> What is required
Find the line in the entries below that contains "Task: Select CAMERA in the type list". Repeat it exactly, and every line after it through the line that contains "850x792 pixels. Task: Click".

> Information
○ ○ ○ ○ ○ ○ ○
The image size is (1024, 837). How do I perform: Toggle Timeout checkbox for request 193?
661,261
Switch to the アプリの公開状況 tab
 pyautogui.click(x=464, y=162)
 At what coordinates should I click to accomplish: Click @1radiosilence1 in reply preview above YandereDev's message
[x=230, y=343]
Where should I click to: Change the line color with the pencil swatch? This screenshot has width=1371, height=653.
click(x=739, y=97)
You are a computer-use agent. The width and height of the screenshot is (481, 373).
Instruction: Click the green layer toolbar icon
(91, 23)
○ ○ ○ ○ ○ ○ ○
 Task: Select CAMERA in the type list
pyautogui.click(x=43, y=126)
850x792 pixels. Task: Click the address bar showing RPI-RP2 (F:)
○ ○ ○ ○ ○ ○ ○
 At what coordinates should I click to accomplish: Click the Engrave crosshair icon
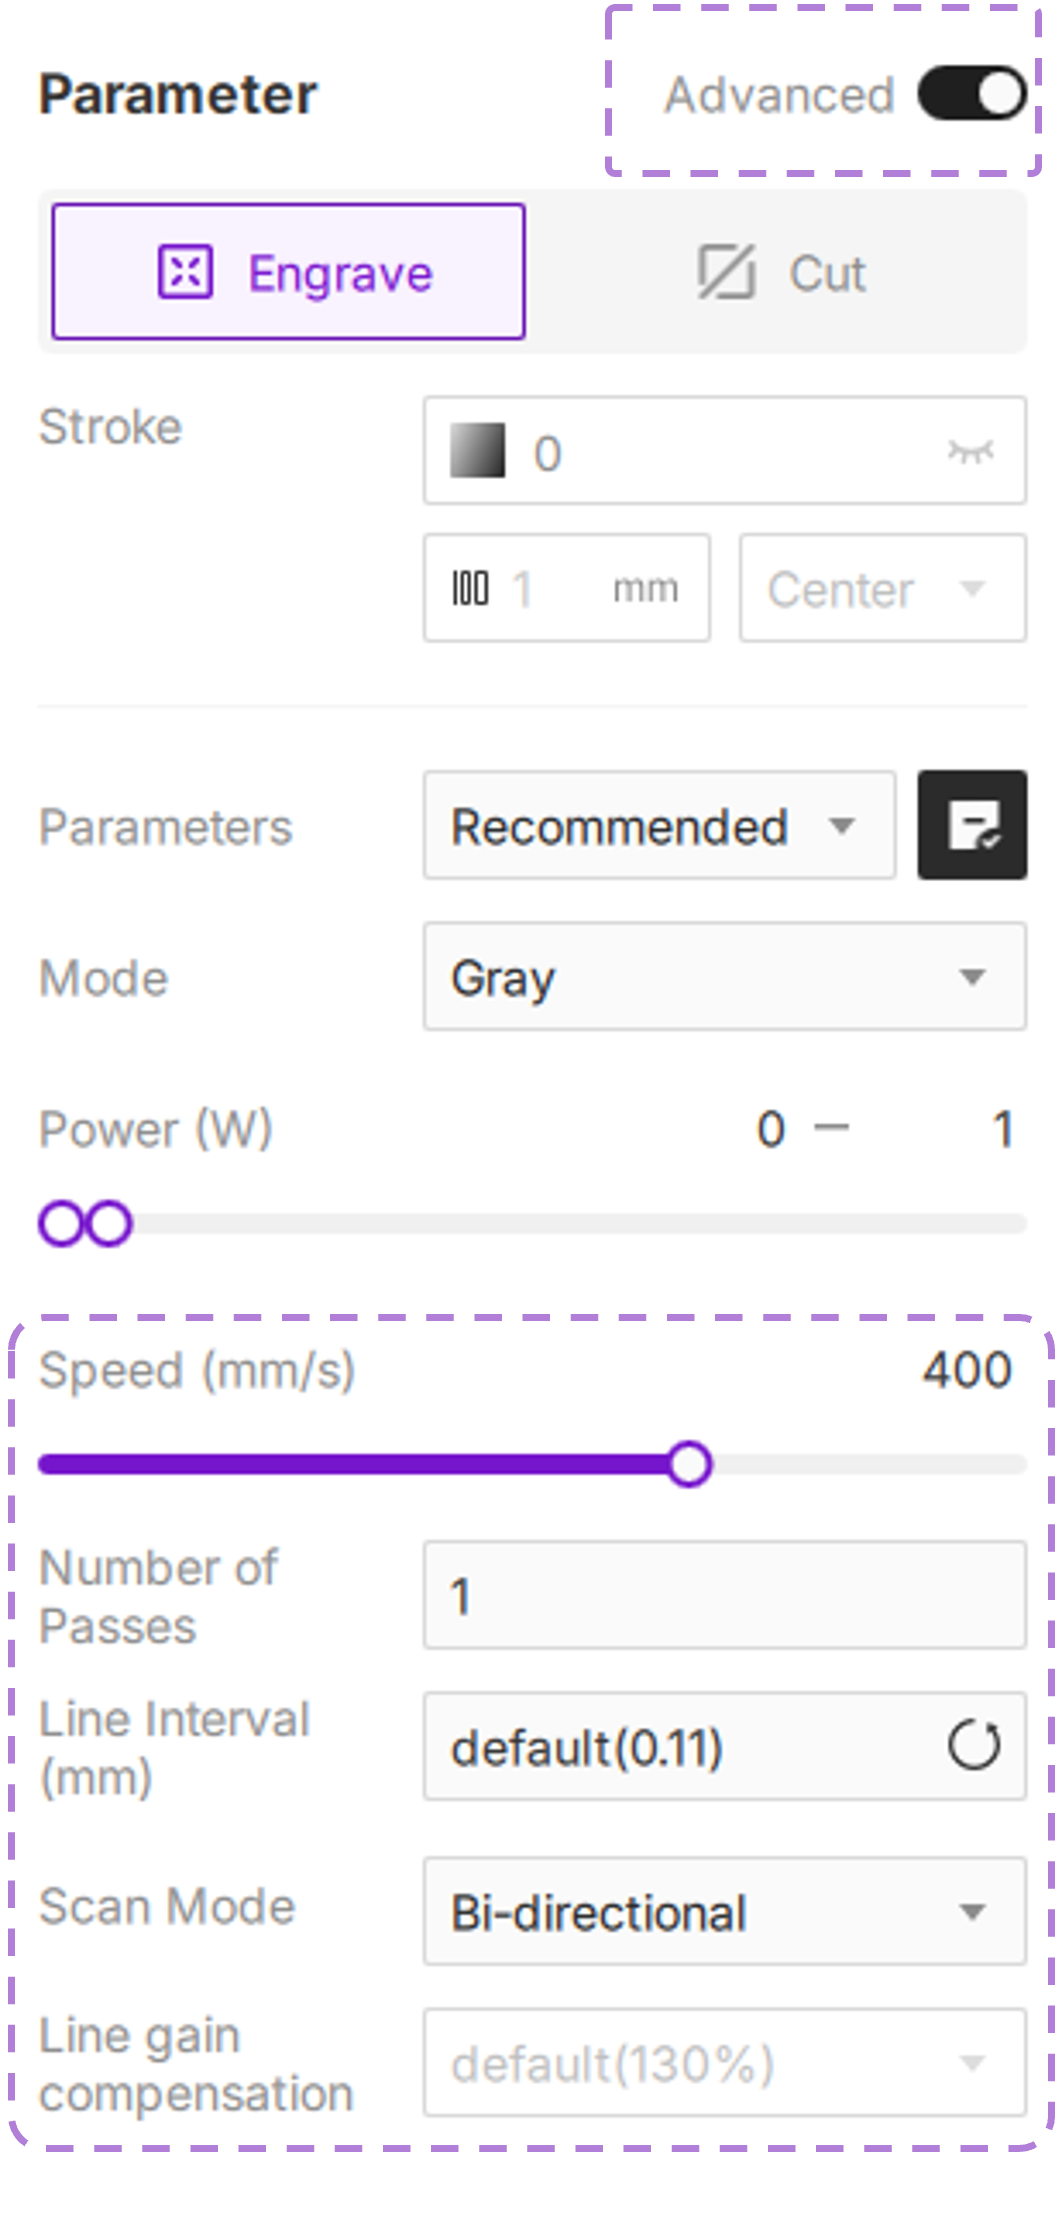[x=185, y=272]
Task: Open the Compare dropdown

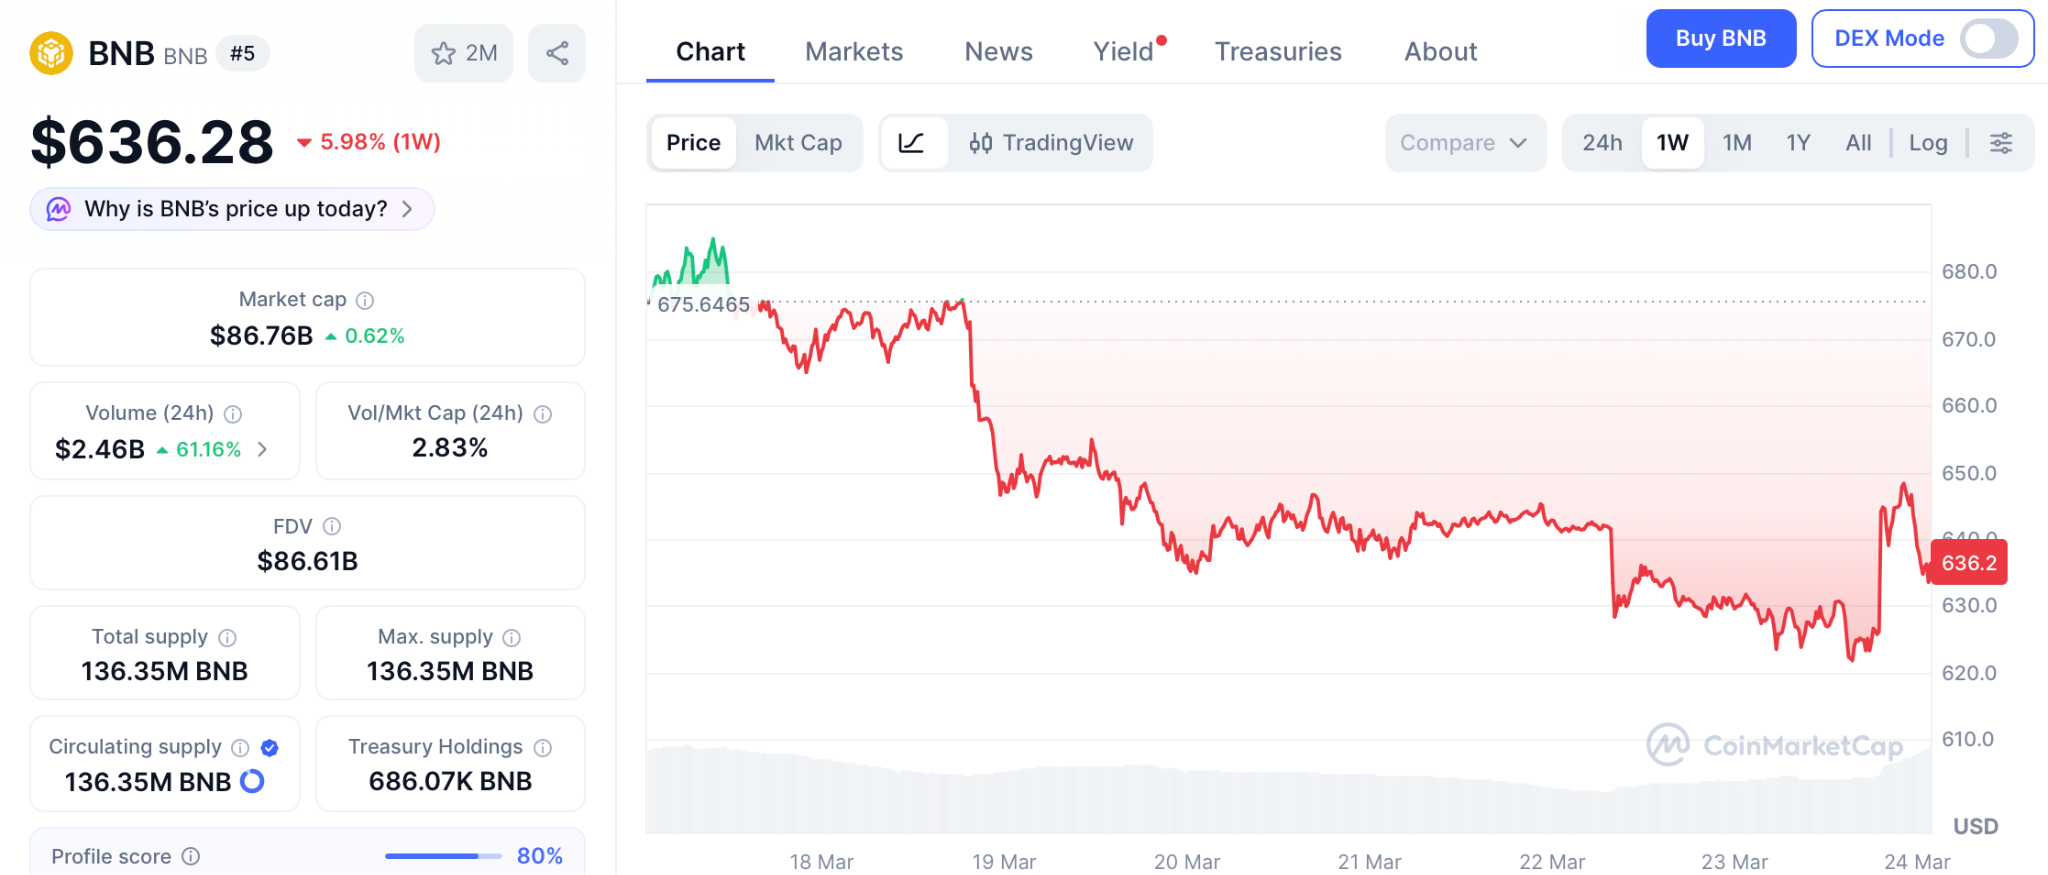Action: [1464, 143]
○ ○ ○ ○ ○ ○ ○
> Response to the task
 Task: Select CAMERA in the type list
pyautogui.click(x=43, y=126)
850x792 pixels. Task: Click the address bar showing RPI-RP2 (F:)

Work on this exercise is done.